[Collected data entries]
....
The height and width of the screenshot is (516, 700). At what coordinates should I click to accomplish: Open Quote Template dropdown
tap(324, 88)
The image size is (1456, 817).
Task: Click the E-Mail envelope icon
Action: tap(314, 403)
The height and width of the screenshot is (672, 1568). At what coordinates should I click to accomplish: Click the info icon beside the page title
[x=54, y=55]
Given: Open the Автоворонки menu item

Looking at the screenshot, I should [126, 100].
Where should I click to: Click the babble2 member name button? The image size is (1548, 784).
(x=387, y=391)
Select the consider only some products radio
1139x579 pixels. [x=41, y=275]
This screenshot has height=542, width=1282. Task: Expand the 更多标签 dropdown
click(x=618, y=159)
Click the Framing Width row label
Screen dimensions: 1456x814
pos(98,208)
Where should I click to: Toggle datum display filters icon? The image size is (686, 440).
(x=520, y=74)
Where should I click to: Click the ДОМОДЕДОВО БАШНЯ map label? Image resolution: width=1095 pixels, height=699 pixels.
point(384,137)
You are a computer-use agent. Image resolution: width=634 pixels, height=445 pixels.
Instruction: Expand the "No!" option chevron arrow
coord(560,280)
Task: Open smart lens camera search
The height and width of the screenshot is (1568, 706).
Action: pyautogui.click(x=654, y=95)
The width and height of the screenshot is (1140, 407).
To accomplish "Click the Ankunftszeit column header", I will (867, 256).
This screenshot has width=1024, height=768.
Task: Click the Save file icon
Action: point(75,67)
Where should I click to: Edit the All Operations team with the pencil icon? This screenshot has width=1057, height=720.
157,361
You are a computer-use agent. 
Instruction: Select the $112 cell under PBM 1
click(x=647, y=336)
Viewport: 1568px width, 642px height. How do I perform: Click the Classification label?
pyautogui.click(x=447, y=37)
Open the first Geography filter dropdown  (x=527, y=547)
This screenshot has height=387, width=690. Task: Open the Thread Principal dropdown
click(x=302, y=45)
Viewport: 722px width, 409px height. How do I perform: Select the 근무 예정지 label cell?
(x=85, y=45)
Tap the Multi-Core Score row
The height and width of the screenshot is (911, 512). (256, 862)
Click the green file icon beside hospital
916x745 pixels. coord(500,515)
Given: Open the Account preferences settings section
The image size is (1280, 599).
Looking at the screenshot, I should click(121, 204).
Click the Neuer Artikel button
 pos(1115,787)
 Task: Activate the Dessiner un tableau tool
....
▶ **What you need to do**
For this exercise, the records above must be returned exactly.

▶ **Answer to the exercise**
The height and width of the screenshot is (516, 700). At what coordinates should I click to accomplish: Open Quote Template dropdown
tap(324, 88)
The image size is (1456, 817).
Task: Click the E-Mail envelope icon
Action: tap(314, 403)
The height and width of the screenshot is (672, 1568). At what coordinates should I click to accomplish: Click the info icon beside the page title
[x=54, y=55]
Given: Open the Автоворонки menu item

Looking at the screenshot, I should [126, 100].
Where should I click to: Click the babble2 member name button? The image size is (1548, 784).
(x=387, y=391)
Select the consider only some products radio
1139x579 pixels. [x=41, y=275]
This screenshot has height=542, width=1282. Task: Expand the 更多标签 dropdown
click(x=618, y=159)
Click the Framing Width row label
Screen dimensions: 1456x814
pos(98,208)
Where should I click to: Toggle datum display filters icon? The image size is (686, 440).
(x=520, y=74)
Where should I click to: Click the ДОМОДЕДОВО БАШНЯ map label? Image resolution: width=1095 pixels, height=699 pixels.
point(384,137)
You are a computer-use agent. Image resolution: width=634 pixels, height=445 pixels.
Instruction: Expand the "No!" option chevron arrow
coord(560,280)
Task: Open smart lens camera search
The height and width of the screenshot is (1568, 706).
Action: pyautogui.click(x=654, y=95)
The width and height of the screenshot is (1140, 407).
To accomplish "Click the Ankunftszeit column header", I will (867, 256).
This screenshot has width=1024, height=768.
Task: Click the Save file icon
Action: point(75,67)
Where should I click to: Edit the All Operations team with the pencil icon? This screenshot has width=1057, height=720.
157,361
You are a computer-use agent. 
Instruction: Select the $112 cell under PBM 1
click(x=647, y=336)
Viewport: 1568px width, 642px height. How do I perform: Click the Classification label?
pyautogui.click(x=447, y=37)
Open the first Geography filter dropdown  (x=527, y=547)
This screenshot has height=387, width=690. Task: Open the Thread Principal dropdown
click(x=302, y=45)
Viewport: 722px width, 409px height. How do I perform: Select the 근무 예정지 label cell?
(x=85, y=45)
Tap the Multi-Core Score row
The height and width of the screenshot is (911, 512). (256, 862)
Click the green file icon beside hospital
916x745 pixels. coord(500,515)
Given: Open the Account preferences settings section
The image size is (1280, 599).
Looking at the screenshot, I should click(121, 204).
Click the Neuer Artikel button
 pos(1115,787)
 Task: Activate the Dessiner un tableau tool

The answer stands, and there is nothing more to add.